Liputan6.com, Jakarta Peter Carey, seorang sejarawan asal Inggris yang dikenal luas di Indonesia, menghabiskan puluhan tahun meneliti Pangeran Diponegoro, sosok penting dalam sejarah Jawa.
Karya Carey yang mendetail mengungkap kisah perjuangan Diponegoro dan Perang Jawa (1825–1830), yang ia sampaikan dalam beberapa buku berpengaruh.

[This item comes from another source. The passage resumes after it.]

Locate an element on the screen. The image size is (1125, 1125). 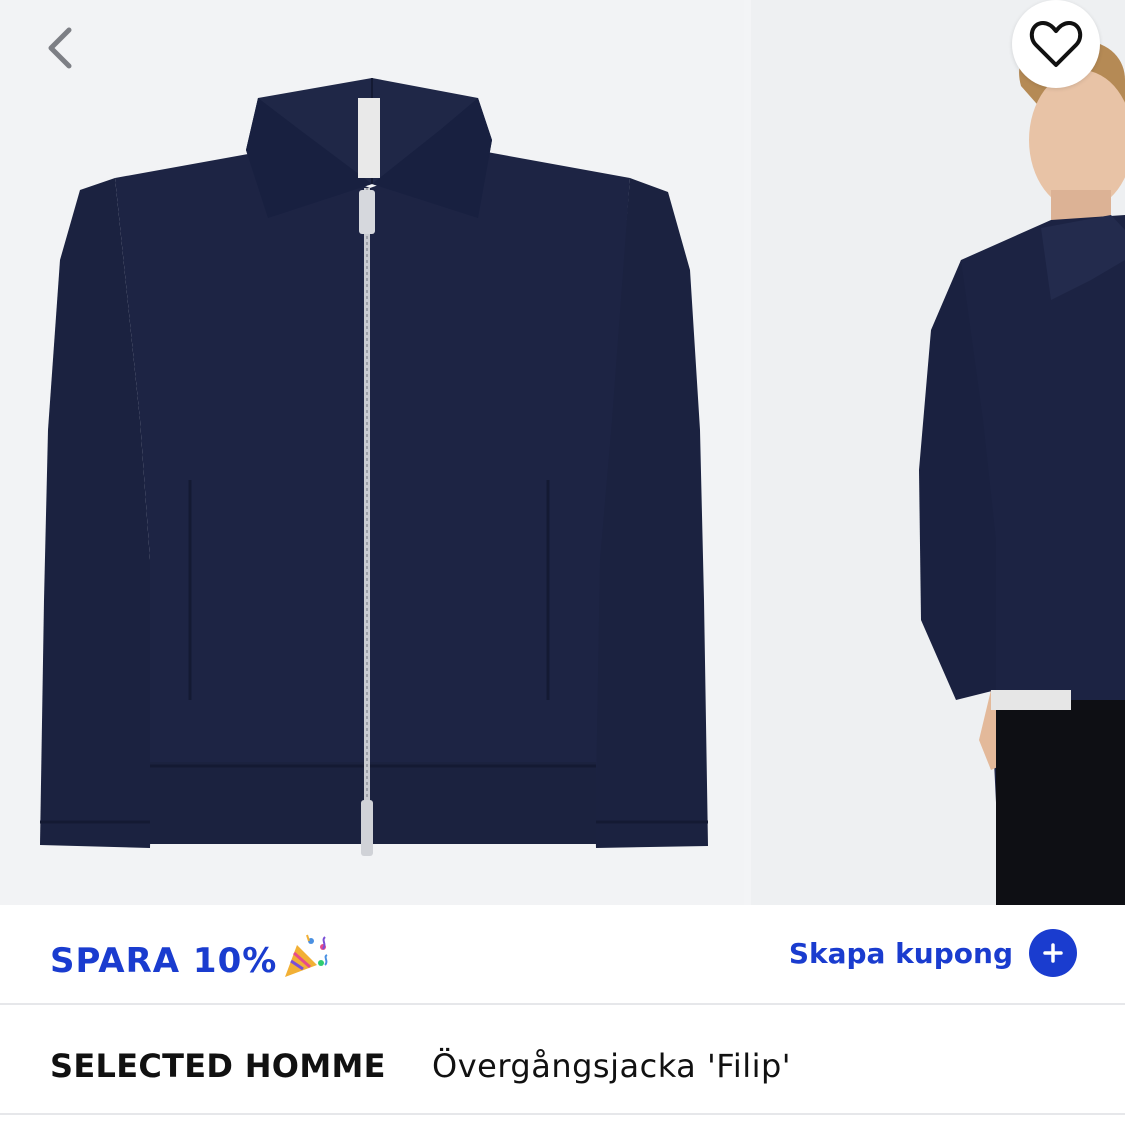
favorite-button is located at coordinates (1056, 44).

Tak hanya tertarik pada Diponegoro, Carey juga mendalami sejarah kolonialisme di Asia Tenggara, termasuk Burma dan Timor Timur, serta aktif dalam proyek kemanusiaan di Kamboja.
Advertisement
Kini, namanya tengah menjadi perbincangan hangat usai salah satu bukunya diduga diplagiat dosen Sejarah Fakultas Ilmu Budaya (FIB) Universitas Gadjah Mada (UGM).
Advertisement
Mengutip situs resmi ugm.ac.id, tuduhan plagiarisme dilakukan oleh Dosen Departemen Sejarah FIB UGM pada buku sejarah yang berjudul “Madiun: Sejarah Politik dan Transformasi Kepemerintahan dari Abad XIV ke Abad XXI” dan “Raden Rangga Prawiradirdja III Bupati Madiun 1796-1810: Sebuah Biografi Politik”, yang ditulis oleh Dr. Sri Margana, dkk. Beberapa bagian dari kedua buku tersebut diduga menyadur dari buku Kuasa Ramalan (2019) yang ditulis oleh Peter Carey.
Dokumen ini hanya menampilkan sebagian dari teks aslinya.